At the fast rate video games are changing these days to the slow (becoming slower) wait between sequels, it’s a wonder that developers are able to keep us coming back for more fun with whatever set of characters to which we’ve become attached. Consider the Uncharted series. There was a mere two-year span between the releases of the first three games, and here we are waiting for Uncharted 4 to be unleashed next year, five years after Uncharted 3. (Granted, the first three games didn’t have to deal with the release of a new console.) Also consider titles like Call of Duty or Assassin’s Creed where you get a new game every year or two that essentially follow the model of “same game, different place.” Then you have games series that follow their own rules, like anything that might involve Mario. He’s got a whole empire of various games series bearing his name, some of which are related (Mario Party), some of which are revamps (nearly anything Mario Bros.), and others of which are complete one-offs (Mario Paint). And what about series like Final Fantasy? This year (July 12th) marks the 25th anniversary of the release of Final Fantasy on the NES in the United States, and fans were treated to the recent announcement of a Final Fantasy VII remake. Like, in a sense, the Legend of Zelda series, these games offer unique experience under the same brand. You get to spend time in somewhat familiar places with mostly familiar (and sometimes the same) people playing with familiar mechanics. But I’m not sure we’d agree upon whether or not everything that came after Final Fantasy (1990) or The Legend of Zelda (1986) were true sequels to those originals.
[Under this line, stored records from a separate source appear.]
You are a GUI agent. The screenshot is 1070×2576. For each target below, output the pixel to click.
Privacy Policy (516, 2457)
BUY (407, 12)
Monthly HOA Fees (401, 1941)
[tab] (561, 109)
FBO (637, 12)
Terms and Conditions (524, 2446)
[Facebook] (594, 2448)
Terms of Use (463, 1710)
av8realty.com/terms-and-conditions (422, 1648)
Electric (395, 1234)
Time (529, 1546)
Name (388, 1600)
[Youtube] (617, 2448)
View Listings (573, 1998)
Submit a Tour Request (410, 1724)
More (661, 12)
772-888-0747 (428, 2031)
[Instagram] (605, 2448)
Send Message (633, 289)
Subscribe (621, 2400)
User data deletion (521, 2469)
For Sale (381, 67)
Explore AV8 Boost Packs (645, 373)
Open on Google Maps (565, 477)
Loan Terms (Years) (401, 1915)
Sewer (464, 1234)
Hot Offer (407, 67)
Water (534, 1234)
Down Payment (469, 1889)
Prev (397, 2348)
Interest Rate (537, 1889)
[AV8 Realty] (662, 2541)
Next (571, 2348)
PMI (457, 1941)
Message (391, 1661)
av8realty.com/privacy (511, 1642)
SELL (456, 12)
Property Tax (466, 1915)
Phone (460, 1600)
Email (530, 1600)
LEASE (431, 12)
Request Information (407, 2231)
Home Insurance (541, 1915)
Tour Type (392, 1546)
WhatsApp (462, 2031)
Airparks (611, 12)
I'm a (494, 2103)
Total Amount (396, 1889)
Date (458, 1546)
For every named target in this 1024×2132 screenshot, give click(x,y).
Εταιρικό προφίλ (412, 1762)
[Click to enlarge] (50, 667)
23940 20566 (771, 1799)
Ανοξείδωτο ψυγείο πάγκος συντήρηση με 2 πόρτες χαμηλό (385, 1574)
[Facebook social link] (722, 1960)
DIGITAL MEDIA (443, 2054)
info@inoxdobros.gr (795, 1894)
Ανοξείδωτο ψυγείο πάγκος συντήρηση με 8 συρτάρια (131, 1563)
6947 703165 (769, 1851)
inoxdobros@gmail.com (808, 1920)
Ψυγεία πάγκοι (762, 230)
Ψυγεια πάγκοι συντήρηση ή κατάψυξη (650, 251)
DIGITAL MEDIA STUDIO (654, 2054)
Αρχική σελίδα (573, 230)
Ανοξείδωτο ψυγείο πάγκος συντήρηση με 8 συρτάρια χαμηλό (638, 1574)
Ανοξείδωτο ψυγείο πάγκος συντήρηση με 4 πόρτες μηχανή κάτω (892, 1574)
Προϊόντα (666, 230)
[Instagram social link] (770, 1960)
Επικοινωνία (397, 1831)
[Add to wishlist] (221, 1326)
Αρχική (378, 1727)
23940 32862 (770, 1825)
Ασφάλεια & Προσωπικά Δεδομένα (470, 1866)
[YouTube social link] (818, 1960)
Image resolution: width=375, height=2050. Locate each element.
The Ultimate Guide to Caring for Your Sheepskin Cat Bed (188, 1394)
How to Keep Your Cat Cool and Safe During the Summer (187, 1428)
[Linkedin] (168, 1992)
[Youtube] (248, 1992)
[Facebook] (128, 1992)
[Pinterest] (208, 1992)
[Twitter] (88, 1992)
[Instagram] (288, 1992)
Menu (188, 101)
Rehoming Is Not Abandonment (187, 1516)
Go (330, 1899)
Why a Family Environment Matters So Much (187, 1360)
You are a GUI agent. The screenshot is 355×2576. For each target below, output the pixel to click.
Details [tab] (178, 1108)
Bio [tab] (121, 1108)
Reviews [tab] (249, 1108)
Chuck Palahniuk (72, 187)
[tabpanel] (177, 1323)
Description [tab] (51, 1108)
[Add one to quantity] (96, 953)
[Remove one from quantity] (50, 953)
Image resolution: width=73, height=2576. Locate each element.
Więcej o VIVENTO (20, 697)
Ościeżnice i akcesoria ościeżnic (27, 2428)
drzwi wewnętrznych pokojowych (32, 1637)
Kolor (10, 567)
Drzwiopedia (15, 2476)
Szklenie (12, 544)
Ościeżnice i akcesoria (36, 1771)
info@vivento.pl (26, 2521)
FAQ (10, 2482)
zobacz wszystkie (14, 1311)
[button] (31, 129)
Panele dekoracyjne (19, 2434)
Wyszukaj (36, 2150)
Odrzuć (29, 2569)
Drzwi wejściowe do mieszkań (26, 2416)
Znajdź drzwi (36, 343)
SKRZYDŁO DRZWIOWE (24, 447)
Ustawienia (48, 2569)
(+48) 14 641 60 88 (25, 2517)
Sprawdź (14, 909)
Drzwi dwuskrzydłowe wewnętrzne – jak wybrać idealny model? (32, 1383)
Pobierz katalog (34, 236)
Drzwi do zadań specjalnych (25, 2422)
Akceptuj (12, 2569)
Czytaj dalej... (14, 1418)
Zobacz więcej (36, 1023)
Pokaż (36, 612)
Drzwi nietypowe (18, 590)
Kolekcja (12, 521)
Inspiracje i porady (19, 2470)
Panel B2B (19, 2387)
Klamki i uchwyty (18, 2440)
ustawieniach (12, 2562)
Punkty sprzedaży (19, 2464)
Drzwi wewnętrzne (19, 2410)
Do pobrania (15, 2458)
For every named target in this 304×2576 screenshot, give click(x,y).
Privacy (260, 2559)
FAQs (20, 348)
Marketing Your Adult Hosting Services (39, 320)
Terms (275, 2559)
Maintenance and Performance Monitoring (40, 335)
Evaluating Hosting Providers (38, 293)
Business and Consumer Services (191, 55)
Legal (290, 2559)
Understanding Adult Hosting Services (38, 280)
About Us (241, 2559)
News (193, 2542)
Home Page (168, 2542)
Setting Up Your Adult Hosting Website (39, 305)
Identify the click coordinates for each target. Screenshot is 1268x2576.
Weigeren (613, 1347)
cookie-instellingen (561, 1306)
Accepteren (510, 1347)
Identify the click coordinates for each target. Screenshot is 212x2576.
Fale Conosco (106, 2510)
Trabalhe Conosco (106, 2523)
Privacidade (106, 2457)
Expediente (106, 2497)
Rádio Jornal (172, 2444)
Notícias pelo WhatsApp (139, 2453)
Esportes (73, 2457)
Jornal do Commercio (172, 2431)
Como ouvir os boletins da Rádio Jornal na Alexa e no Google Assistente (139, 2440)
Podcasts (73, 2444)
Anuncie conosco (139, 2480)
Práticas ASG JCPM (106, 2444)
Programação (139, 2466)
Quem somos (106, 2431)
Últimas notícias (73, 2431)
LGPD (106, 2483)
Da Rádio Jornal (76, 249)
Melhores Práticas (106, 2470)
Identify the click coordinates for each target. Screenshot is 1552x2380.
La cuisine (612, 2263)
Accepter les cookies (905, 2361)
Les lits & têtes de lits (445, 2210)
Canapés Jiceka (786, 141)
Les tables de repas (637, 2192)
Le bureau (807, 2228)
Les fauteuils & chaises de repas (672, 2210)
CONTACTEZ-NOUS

Gaming idiosyncrasies, quirks, preferences — most gamers posses them to varying degrees. From playing only during a particular time of day, to having a preferred TV setup (that must NEVER be altered), to eating certain snacks only with certain games, they are what make gamers true individuals. And maybe a little…neurotic. Oh, I’m not making fun; you tell me it isn’t the truth! Personally, I have a Pelican PS3 controller that I never let anyone borrow. (It’s mine and it fits my hands perfectly!) I always, nay, I am compelled to read game manuals before starting up a game. And I’m still working on my queasy fear of first-person-perspective games. As silly as these quirks might be, they aren’t nearly as problematic as the most prominent peculiarity with which I continue to struggle: starting a game series at some point other than the beginning.
I haven’t always been so conscious of this notion. Early on, since I wasn’t an arcade regular, I often missed out on the original versions of games. I started with later Castlevania games. I never played the original Street Fighter and yet adored Super Street Fighter II. I played Ms. Pac-Man well before Pac-Man. But all this gaming happened during a time when I had regular access to games at home, before I moved away from home for college. When I moved away, none of the games came with me and so marked the beginning of a roughly decade-long gaming drought. I occasionally played here and there, but never at length.